> _Deine Aufgabe_
Gib nur die Zeilen der Auflistung vom Anfang bis einschließlich der Zeile mit „(x=18, y=90)“ vollständig wieder und skaliere dabei jede Koordinate in den Antworten mit dem Faktor 1,85, gerundet auf ganze Zahlen (halbe Werte aufrunden). Alle übrigen Zahlen bleiben unverändert, und die Bilder lässt du in deiner Antwort weg.

Zeilen mit Zeigedaten:
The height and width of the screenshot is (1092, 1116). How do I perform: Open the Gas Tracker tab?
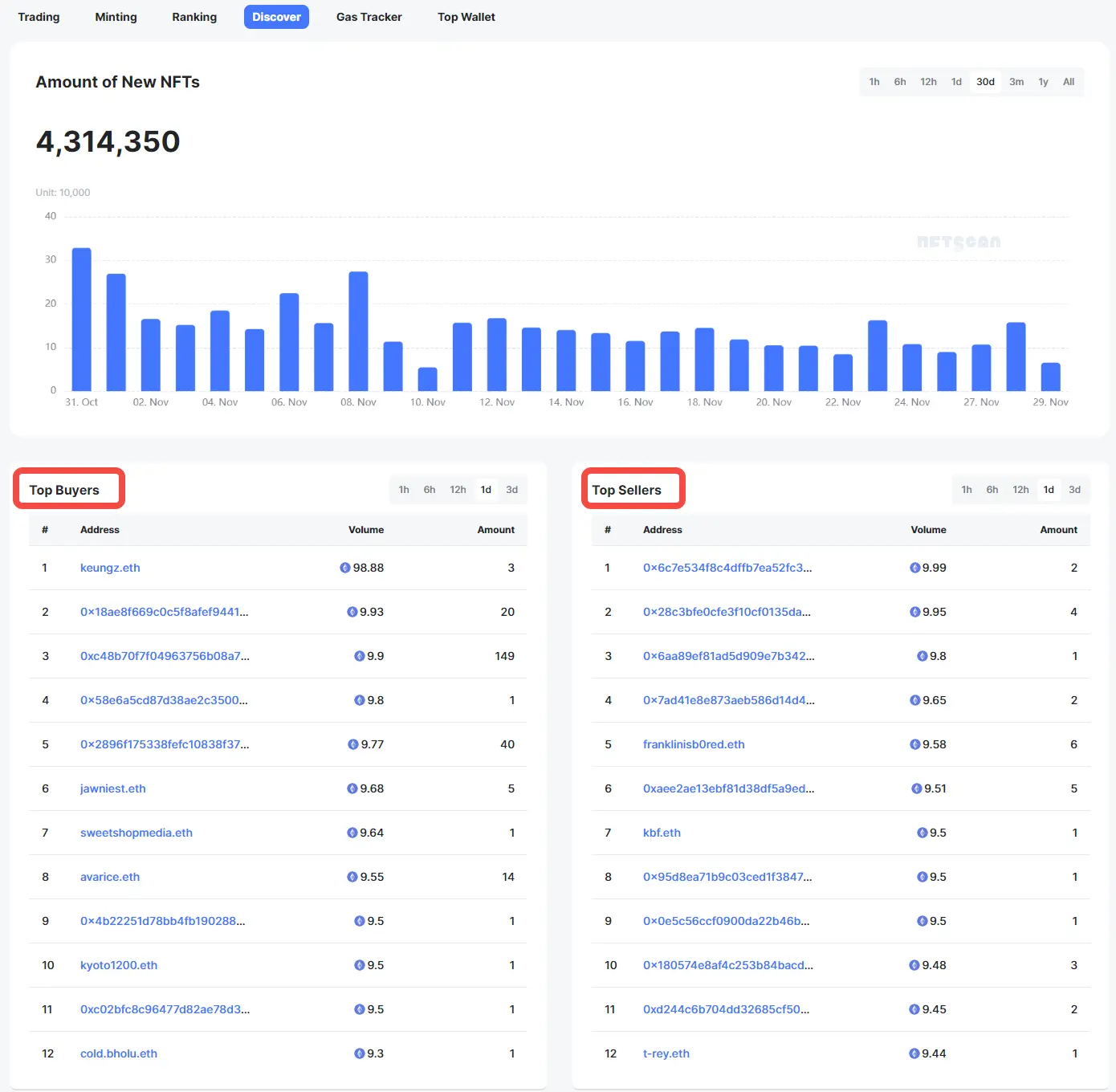coord(369,17)
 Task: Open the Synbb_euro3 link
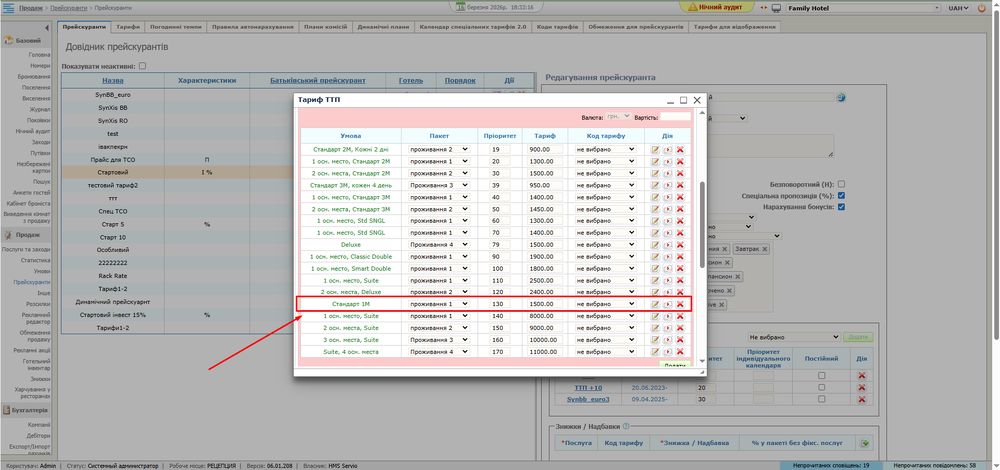pyautogui.click(x=588, y=399)
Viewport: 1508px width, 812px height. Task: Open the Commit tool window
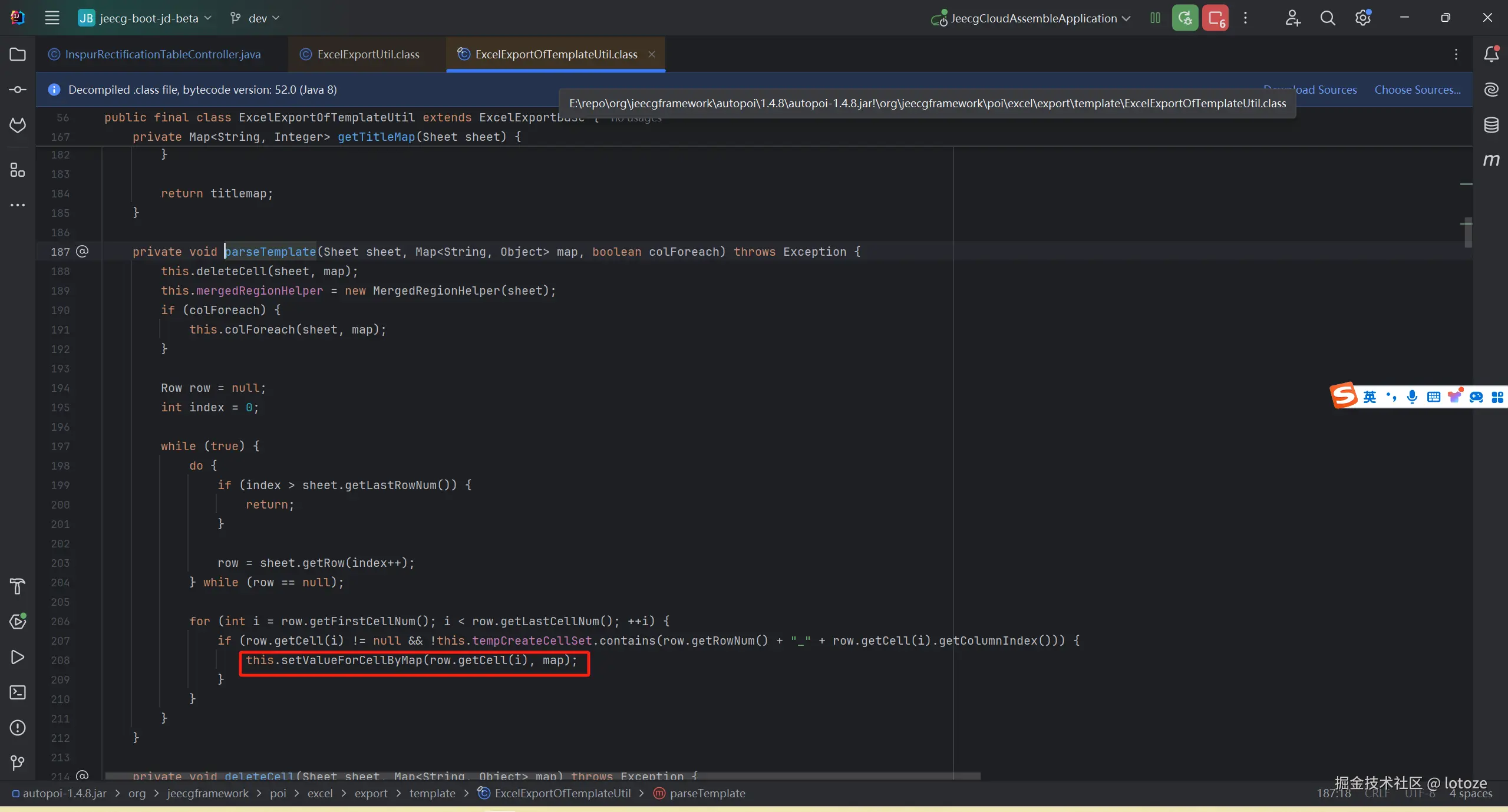(x=18, y=90)
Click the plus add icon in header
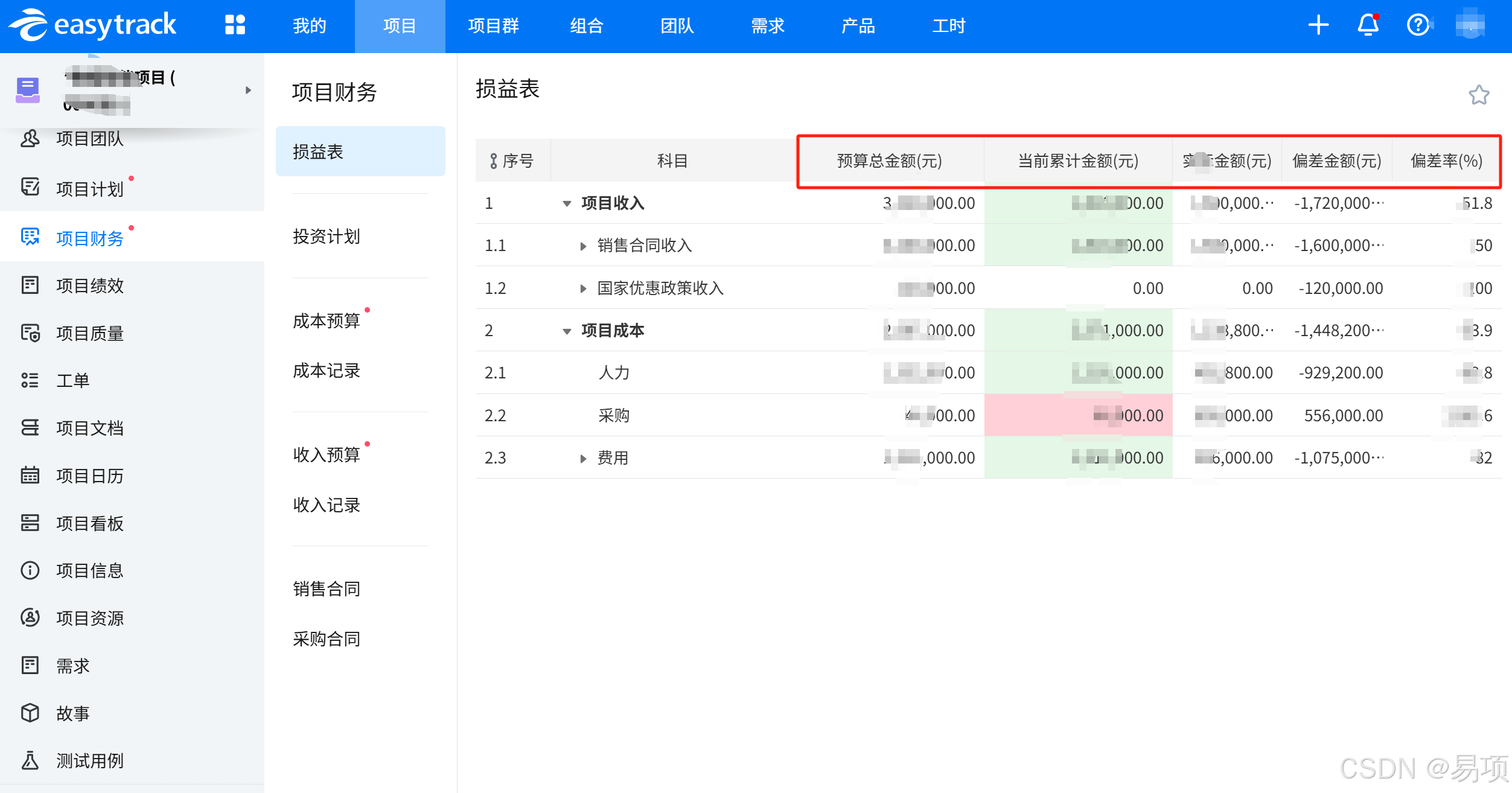The image size is (1512, 793). [x=1318, y=25]
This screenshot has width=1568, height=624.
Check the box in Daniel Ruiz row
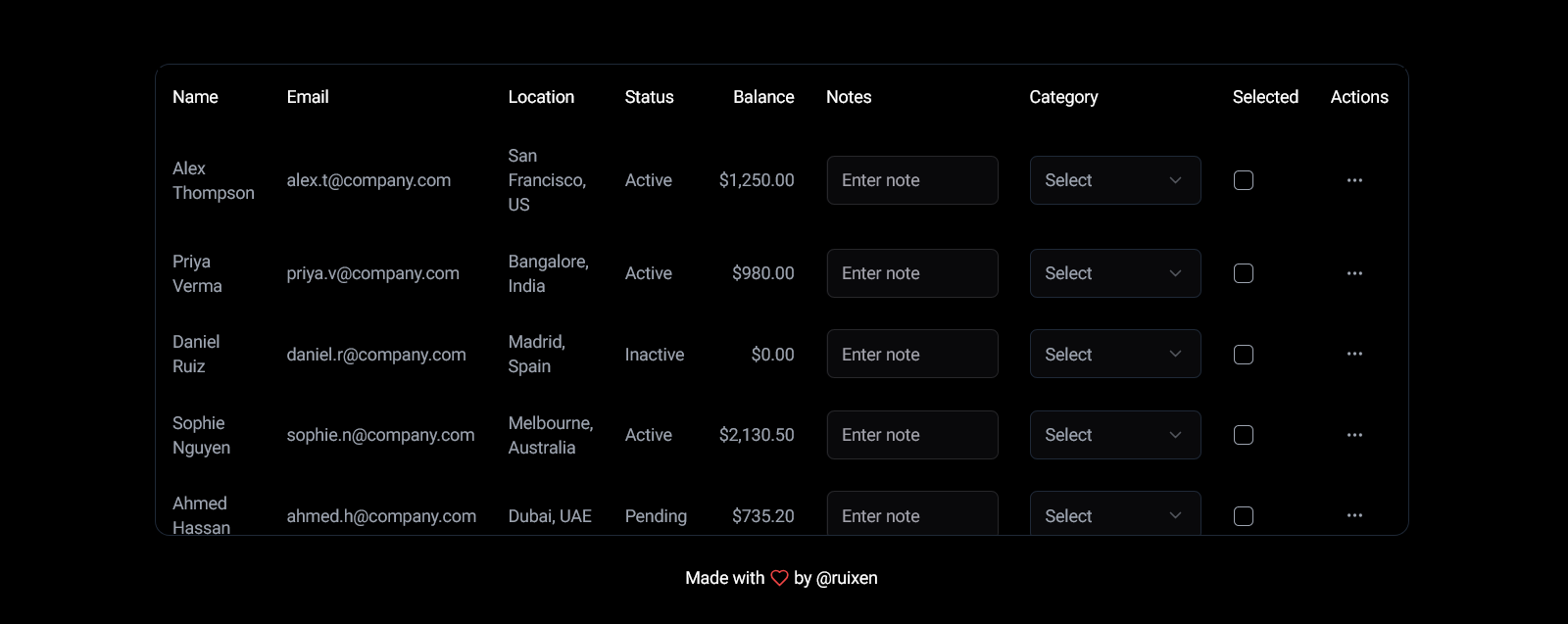click(1243, 355)

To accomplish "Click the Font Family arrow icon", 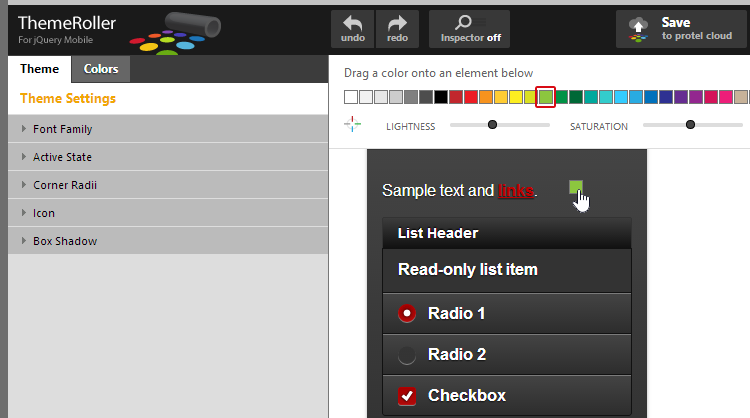I will pyautogui.click(x=24, y=129).
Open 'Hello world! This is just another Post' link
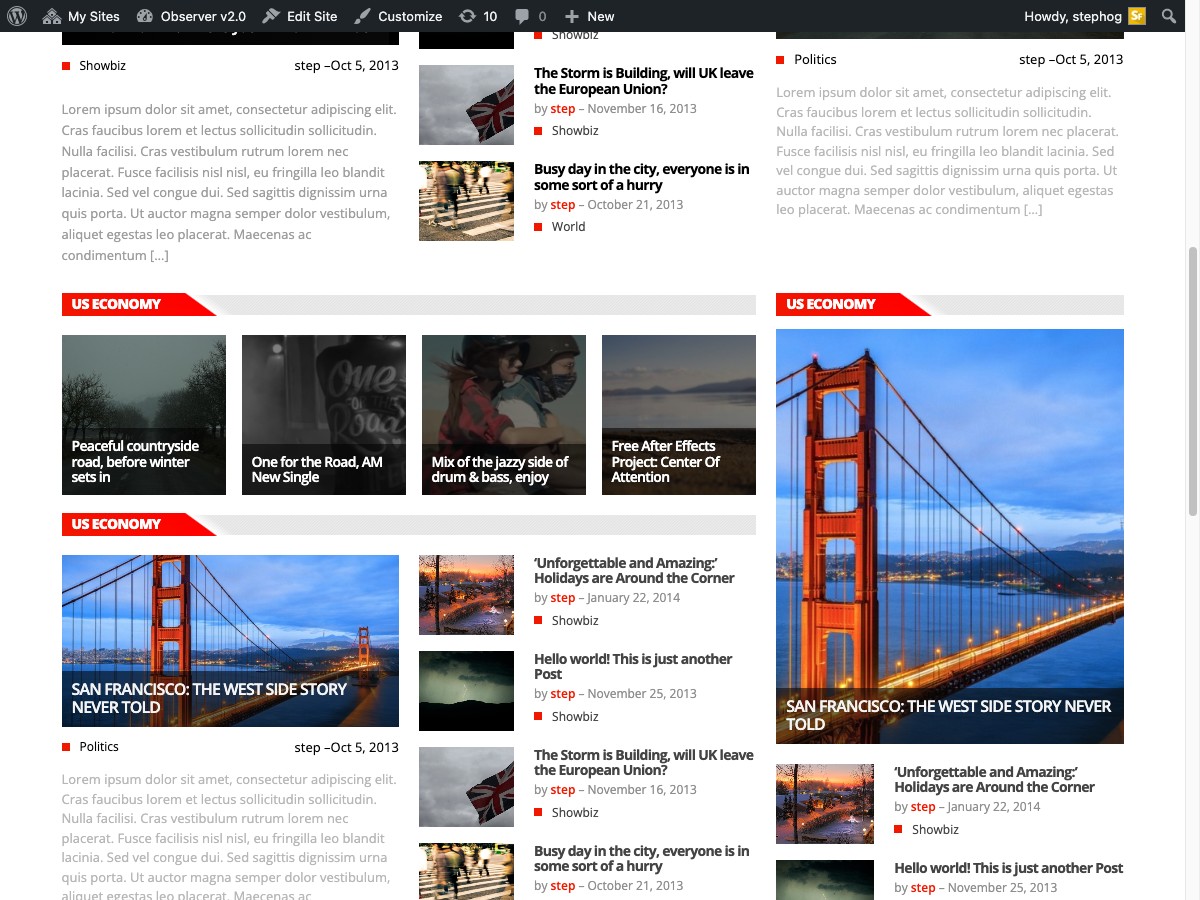1200x900 pixels. coord(632,666)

> _Vollständige Lösung_
The height and width of the screenshot is (1092, 1116). How do I perform: Open the Gas Tracker tab?
coord(683,31)
 Task: Open the Synbb_euro3 link
pyautogui.click(x=1088, y=738)
Viewport: 1508px width, 812px height. Task: Open the Commit tool window
(x=33, y=167)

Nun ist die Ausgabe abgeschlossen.